##### Given records #####

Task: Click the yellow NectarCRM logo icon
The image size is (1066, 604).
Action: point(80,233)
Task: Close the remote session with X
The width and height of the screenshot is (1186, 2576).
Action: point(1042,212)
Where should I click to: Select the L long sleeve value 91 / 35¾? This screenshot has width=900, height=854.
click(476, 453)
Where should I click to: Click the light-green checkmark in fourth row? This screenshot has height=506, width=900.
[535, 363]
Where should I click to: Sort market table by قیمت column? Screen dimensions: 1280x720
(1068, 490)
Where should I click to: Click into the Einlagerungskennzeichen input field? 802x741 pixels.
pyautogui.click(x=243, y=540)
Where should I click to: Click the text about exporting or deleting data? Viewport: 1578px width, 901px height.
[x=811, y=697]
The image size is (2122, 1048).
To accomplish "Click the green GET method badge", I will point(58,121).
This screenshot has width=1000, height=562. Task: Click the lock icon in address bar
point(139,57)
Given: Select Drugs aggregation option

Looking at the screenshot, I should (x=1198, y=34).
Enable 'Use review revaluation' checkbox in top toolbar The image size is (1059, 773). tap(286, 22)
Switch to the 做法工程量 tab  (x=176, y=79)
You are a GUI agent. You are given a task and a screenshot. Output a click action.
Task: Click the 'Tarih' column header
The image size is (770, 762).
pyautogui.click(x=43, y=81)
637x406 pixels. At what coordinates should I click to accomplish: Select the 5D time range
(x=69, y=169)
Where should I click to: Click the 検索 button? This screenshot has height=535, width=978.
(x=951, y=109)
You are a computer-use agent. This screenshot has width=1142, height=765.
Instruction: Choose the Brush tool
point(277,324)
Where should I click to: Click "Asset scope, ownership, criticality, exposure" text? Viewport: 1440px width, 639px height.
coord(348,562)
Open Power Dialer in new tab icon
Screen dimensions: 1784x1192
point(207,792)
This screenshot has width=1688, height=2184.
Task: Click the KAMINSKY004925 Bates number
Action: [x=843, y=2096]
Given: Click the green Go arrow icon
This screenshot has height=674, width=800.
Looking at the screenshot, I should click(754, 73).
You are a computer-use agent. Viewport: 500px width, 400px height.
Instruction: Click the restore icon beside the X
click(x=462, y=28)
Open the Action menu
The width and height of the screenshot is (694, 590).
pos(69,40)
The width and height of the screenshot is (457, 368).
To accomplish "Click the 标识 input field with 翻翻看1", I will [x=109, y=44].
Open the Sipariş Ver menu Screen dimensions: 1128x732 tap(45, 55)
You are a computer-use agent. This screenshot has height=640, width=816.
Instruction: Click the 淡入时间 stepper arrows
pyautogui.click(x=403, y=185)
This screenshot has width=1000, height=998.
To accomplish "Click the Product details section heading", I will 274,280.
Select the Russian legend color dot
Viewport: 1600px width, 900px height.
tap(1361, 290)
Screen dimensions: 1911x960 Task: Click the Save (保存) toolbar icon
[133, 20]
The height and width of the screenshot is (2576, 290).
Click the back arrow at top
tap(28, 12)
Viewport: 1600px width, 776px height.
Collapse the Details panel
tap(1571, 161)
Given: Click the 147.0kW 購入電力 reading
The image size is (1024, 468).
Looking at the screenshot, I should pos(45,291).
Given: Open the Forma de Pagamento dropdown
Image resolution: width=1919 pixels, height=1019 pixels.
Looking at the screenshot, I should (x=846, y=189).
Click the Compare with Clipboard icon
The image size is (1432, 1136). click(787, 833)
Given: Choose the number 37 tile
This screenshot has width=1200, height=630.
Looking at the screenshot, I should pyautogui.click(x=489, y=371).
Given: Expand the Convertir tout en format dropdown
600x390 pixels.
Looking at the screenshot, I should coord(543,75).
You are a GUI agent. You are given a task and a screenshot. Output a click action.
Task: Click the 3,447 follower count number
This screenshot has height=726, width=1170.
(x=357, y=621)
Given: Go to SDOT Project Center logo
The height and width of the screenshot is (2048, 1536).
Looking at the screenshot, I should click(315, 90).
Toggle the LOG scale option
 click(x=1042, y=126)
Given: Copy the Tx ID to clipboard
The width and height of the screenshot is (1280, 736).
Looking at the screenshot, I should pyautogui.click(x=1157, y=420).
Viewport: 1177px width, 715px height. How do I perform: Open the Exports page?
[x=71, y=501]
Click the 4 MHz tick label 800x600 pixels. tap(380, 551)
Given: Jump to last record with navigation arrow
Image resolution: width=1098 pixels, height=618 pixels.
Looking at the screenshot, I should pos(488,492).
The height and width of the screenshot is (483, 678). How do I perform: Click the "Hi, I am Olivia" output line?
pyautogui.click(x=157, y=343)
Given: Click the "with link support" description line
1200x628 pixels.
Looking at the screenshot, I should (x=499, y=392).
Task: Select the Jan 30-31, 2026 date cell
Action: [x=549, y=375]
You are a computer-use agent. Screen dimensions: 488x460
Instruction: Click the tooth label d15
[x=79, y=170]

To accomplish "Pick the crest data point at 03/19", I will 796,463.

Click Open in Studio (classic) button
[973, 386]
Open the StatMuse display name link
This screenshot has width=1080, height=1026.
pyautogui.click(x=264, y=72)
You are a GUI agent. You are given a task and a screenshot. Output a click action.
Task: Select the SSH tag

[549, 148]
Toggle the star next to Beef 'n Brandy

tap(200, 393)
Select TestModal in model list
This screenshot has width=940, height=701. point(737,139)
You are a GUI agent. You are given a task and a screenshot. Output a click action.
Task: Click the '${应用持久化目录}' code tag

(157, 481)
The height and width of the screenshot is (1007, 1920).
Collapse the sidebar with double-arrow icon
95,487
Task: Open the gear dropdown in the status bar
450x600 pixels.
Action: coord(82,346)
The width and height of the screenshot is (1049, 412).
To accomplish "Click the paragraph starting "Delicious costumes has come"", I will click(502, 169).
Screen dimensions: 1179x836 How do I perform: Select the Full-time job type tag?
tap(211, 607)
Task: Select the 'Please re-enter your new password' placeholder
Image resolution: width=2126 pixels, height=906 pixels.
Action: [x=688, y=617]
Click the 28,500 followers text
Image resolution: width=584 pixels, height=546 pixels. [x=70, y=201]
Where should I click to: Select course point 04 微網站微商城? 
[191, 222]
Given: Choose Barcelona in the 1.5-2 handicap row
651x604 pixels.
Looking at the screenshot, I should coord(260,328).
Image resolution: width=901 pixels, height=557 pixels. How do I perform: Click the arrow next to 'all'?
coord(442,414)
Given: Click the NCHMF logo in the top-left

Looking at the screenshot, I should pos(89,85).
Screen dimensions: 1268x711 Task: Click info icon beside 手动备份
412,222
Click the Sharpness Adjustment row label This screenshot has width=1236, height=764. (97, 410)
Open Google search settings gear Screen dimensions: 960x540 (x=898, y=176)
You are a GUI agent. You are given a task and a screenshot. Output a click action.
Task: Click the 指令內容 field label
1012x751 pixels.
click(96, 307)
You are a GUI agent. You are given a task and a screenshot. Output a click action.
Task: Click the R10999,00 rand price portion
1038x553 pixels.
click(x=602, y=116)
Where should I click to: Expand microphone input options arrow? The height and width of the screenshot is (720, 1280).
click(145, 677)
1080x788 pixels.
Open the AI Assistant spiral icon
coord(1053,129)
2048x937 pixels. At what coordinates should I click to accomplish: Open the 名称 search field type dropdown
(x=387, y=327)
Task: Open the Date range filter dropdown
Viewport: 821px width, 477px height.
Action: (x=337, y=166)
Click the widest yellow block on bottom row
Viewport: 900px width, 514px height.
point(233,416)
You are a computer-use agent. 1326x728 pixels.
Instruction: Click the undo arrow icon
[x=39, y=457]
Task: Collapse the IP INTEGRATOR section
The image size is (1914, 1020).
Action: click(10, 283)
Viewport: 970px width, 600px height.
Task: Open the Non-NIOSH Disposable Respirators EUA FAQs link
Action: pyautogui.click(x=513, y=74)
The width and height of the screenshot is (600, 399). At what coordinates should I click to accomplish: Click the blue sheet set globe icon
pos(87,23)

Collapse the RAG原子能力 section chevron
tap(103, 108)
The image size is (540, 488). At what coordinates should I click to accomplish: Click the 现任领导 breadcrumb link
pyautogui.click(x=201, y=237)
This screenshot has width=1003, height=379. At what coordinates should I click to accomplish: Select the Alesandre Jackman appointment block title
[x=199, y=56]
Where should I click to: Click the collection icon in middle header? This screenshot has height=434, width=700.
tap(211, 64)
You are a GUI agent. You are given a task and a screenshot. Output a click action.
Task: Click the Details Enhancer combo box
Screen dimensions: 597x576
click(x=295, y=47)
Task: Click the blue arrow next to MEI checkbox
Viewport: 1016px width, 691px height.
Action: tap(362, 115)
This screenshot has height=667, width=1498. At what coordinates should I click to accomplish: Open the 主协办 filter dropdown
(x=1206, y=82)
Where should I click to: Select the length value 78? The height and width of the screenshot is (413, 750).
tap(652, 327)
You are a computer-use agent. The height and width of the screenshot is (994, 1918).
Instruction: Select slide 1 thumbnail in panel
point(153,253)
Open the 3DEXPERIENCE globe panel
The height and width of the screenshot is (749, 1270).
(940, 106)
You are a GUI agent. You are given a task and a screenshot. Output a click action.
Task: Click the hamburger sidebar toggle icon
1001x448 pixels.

#####

Exercise requirements »
The line containing "2048x937 pixels. At" and every line after it, up to and including the last line of the records, should be reproduced exactly, with nothing else.

Solution »
2048x937 pixels. At what coordinates should I click to accomplish: Open the 名称 search field type dropdown
(x=387, y=327)
Task: Open the Date range filter dropdown
Viewport: 821px width, 477px height.
Action: (x=337, y=166)
Click the widest yellow block on bottom row
Viewport: 900px width, 514px height.
point(233,416)
You are a computer-use agent. 1326x728 pixels.
Instruction: Click the undo arrow icon
[x=39, y=457]
Task: Collapse the IP INTEGRATOR section
The image size is (1914, 1020).
Action: click(10, 283)
Viewport: 970px width, 600px height.
Task: Open the Non-NIOSH Disposable Respirators EUA FAQs link
Action: pyautogui.click(x=513, y=74)
The width and height of the screenshot is (600, 399). At what coordinates should I click to accomplish: Click the blue sheet set globe icon
pos(87,23)

Collapse the RAG原子能力 section chevron
tap(103, 108)
The image size is (540, 488). At what coordinates should I click to accomplish: Click the 现任领导 breadcrumb link
pyautogui.click(x=201, y=237)
This screenshot has width=1003, height=379. At what coordinates should I click to accomplish: Select the Alesandre Jackman appointment block title
[x=199, y=56]
Where should I click to: Click the collection icon in middle header? This screenshot has height=434, width=700.
tap(211, 64)
You are a GUI agent. You are given a task and a screenshot. Output a click action.
Task: Click the Details Enhancer combo box
Screen dimensions: 597x576
click(x=295, y=47)
Task: Click the blue arrow next to MEI checkbox
Viewport: 1016px width, 691px height.
Action: tap(362, 115)
This screenshot has height=667, width=1498. At what coordinates should I click to accomplish: Open the 主协办 filter dropdown
(x=1206, y=82)
Where should I click to: Select the length value 78? The height and width of the screenshot is (413, 750).
tap(652, 327)
You are a computer-use agent. The height and width of the screenshot is (994, 1918).
Instruction: Select slide 1 thumbnail in panel
point(153,253)
Open the 3DEXPERIENCE globe panel
The height and width of the screenshot is (749, 1270).
(940, 106)
You are a GUI agent. You are given a task and a screenshot. Output a click action.
Task: Click the hamburger sidebar toggle icon
1001x448 pixels.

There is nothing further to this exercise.